If we were really serious about getting results, we would stop doing it immediately and figure out how to stay focused. Need proof?
It's a fascinating read. But what caught my attention was something more immediate and relevant to my sales productivity.
According to Ms. Rosen, "workers [take] an average of twenty-five minutes to recover from interruptions such as phone calls or answering e-mail and return to their original task."
Imagine summing the costs of all those stops-and-starts over the course of a year. By one account, they top $650B annually in the United States alone. Can we really afford to be so scatterbrained? What can be done?
What Manufacturers Can Teach Us About the Costs of Multitasking
I learned of an analogue from my time in the manufacturing world: it's called setup cost. Setup cost is incurred every time a plant prepares an assembly line or workcell to build a new product.

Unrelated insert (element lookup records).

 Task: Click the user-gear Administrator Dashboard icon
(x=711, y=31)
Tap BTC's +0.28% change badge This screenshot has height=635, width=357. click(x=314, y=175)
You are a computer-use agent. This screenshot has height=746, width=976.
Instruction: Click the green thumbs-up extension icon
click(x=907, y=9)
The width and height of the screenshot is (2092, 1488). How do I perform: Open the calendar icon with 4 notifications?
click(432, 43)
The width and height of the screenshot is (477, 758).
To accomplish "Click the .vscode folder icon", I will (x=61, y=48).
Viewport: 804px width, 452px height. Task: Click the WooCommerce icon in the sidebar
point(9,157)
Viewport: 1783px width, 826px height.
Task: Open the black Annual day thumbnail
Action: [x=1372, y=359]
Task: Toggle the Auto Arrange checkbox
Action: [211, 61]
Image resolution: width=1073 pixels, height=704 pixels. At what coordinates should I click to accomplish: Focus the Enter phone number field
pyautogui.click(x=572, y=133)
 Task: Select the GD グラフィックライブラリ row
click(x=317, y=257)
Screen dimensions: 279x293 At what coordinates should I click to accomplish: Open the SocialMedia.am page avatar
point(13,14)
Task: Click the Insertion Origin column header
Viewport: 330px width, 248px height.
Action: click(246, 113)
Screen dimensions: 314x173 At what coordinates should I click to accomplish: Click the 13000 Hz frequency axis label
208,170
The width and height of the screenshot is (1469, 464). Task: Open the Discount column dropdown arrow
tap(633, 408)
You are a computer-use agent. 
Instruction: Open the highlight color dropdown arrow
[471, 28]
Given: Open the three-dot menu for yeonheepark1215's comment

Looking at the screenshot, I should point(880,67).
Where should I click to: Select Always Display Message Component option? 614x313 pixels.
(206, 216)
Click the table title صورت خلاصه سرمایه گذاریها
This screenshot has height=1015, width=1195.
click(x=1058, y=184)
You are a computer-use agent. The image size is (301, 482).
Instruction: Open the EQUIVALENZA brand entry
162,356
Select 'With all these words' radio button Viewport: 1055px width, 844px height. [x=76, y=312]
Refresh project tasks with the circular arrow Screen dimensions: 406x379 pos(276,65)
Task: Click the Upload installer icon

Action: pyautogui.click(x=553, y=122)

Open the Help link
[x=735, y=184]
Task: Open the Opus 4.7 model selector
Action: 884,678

More than just the time required to get ready to do work, setup cost represents time not producing the product (and not generating revenue).
Plant managers go to great lengths to figure out how to stay focused and limit the impact of setup costs, usually by running lines or processes as long as they can before switching over to the next one.
Therein lies the lesson for your sales productivity. Realize that you incur a "setup cost" whenever you must come up to speed on a new task.
The cost varies with the complexity of the new task but, more importantly, you also lose focus and momentum on your previous task. In short, every one distraction causes two losses.
Learn When to Say "When"
Dan Markovitz of TimeBack Management touches on this point and offers insightful suggestions to improve personal efficiency in the article Cogitus Interruptus: The Case for Focus.
I would put it this way: do what the manufacturers do. Stay focused on one task to completion and just say "no" to diversions.
In my view, people have no idea how to stay focused for sales productivity. They don't say "no" nearly enough. They take on whatever is asked of them.
Worse yet, they willingly divide their attention the same way I have all morning: answering email while talking on the phone and updating my blogs while making vacation plans and surfing the Internet.
By habitually disrupting our focus so that we never have deep, insightful thoughts we aren't helping ourselves (or anybody else). If you're frustrated by how difficult it is to accomplish anything meaningful, then you've reached this point already.
Someone once remarked "strategy is deciding what not to do." From a team perspective, it's important not to jump at every opportunity. Decide where not to commit resources, what deals not to pursue, and what inquiries not to answer.
If you never say "no" then how will your people know which activities are high priority and which are not? How will people stay engaged over the long term if they are continually distracted and perpetually playing catch up?
Every choice you make or task you accept can move you closer to your goal of higher sales productivity or drag you farther away from it. The difference between success and failure is learning how to stay focused and knowing when to say "no."
Where would you focus more effort in your efforts, if you could? What sales productivity benefits could you get?